+++ RECORDED DATA +++

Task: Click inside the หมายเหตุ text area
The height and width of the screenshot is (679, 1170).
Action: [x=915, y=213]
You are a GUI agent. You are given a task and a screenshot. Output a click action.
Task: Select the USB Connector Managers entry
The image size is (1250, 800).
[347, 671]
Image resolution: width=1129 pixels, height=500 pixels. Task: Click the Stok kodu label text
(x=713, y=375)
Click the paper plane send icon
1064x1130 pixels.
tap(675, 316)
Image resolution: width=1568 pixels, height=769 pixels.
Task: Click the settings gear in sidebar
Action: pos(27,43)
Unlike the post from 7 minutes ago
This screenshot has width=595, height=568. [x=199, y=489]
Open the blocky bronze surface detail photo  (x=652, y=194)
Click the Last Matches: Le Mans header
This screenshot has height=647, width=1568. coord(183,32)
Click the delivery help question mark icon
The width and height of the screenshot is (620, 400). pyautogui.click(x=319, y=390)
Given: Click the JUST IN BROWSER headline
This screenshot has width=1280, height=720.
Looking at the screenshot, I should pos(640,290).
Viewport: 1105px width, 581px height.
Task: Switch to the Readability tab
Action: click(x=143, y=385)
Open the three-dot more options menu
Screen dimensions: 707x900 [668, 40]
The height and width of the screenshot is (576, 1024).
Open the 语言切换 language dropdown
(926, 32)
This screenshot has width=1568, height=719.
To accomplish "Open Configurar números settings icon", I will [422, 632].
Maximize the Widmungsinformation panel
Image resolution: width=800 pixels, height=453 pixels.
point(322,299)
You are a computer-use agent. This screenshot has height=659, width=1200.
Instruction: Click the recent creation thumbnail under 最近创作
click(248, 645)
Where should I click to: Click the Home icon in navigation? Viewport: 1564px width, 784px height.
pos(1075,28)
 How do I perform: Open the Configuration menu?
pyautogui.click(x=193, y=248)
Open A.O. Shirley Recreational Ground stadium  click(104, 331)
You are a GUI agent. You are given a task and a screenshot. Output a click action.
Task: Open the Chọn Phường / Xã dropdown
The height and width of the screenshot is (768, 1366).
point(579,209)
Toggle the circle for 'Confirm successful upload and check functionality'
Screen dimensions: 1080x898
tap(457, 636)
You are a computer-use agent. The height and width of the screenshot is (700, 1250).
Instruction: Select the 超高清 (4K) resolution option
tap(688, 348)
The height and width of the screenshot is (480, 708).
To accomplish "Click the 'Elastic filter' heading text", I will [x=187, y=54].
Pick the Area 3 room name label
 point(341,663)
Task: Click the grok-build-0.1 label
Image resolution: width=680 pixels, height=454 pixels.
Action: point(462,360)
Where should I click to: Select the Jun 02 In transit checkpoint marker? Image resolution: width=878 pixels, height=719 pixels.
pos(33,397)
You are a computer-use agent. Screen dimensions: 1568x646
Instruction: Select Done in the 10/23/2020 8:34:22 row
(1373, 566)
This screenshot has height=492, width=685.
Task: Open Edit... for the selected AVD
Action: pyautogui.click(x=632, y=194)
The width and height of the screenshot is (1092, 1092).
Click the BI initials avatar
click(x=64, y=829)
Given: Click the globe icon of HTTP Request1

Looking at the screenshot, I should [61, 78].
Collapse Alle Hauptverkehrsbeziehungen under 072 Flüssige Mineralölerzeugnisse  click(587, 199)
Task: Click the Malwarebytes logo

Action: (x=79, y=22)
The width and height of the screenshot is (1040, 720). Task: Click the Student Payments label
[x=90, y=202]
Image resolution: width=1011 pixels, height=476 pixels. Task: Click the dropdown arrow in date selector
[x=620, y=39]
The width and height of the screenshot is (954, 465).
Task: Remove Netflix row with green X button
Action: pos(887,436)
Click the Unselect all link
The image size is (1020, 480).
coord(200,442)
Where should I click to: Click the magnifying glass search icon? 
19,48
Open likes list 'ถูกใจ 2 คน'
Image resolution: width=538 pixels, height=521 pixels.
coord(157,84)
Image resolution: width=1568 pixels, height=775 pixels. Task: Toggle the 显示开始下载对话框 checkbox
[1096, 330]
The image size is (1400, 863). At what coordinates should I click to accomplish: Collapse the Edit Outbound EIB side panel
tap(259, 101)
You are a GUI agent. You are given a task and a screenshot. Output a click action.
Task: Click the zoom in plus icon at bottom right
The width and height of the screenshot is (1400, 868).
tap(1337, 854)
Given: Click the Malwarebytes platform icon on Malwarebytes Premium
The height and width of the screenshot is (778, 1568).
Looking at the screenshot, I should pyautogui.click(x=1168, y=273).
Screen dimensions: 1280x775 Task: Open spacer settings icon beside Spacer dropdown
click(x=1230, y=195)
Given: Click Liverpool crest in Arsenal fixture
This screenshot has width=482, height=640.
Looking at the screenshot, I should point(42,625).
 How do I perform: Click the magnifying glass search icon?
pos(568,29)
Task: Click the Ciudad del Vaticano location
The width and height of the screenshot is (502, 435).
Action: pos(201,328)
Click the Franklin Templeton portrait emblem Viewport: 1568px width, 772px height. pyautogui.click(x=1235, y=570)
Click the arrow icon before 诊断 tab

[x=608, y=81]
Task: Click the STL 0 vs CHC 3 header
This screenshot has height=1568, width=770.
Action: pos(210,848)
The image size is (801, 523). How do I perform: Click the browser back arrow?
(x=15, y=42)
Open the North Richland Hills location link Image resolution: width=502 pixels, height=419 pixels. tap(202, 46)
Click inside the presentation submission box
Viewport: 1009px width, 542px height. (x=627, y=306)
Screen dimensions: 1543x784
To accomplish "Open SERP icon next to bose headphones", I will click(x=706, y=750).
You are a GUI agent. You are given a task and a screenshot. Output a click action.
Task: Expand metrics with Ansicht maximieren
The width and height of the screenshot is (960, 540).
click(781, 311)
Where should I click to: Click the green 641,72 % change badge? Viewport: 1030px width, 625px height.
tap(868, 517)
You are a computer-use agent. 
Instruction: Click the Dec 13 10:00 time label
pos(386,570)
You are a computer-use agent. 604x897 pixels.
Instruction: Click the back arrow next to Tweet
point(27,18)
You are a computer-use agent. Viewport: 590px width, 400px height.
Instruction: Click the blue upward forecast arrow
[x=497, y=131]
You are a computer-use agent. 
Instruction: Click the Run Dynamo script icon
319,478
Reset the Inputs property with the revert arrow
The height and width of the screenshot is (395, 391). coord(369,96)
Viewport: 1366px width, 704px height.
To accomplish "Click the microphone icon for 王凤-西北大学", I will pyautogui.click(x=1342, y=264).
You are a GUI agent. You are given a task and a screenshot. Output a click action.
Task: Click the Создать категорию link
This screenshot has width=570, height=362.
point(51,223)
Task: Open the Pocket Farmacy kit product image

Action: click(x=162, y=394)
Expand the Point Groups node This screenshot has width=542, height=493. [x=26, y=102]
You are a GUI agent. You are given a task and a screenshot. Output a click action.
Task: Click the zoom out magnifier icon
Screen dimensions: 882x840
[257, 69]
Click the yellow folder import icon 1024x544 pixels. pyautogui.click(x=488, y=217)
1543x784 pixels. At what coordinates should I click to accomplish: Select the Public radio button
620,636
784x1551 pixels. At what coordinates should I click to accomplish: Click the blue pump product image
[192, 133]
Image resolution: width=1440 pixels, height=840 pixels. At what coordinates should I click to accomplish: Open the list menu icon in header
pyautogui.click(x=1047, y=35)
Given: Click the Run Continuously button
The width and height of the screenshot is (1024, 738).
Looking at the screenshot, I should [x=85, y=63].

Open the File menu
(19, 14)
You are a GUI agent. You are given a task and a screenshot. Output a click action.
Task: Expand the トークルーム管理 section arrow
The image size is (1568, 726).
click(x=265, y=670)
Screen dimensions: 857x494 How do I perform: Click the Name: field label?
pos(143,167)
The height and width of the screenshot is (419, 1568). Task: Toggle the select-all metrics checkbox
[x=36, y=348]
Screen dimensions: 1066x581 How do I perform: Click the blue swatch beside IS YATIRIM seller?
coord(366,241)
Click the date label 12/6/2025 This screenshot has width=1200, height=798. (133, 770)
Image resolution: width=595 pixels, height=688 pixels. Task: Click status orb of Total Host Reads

+++

WORK TO COMPLETE -
Copy each line of the preceding material that contains "computer".

SOLUTION FOR THIS TASK -
You are a computer-use agent. This screenshot has height=659, width=1200.
You are a computer-use agent. The height and width of the screenshot is (700, 1250).
You are a computer-use agent. Screen dimensions: 1568x646
You are a computer-use agent. 
You are a computer-use agent. 604x897 pixels.
You are a computer-use agent. Viewport: 590px width, 400px height.
You are a computer-use agent. 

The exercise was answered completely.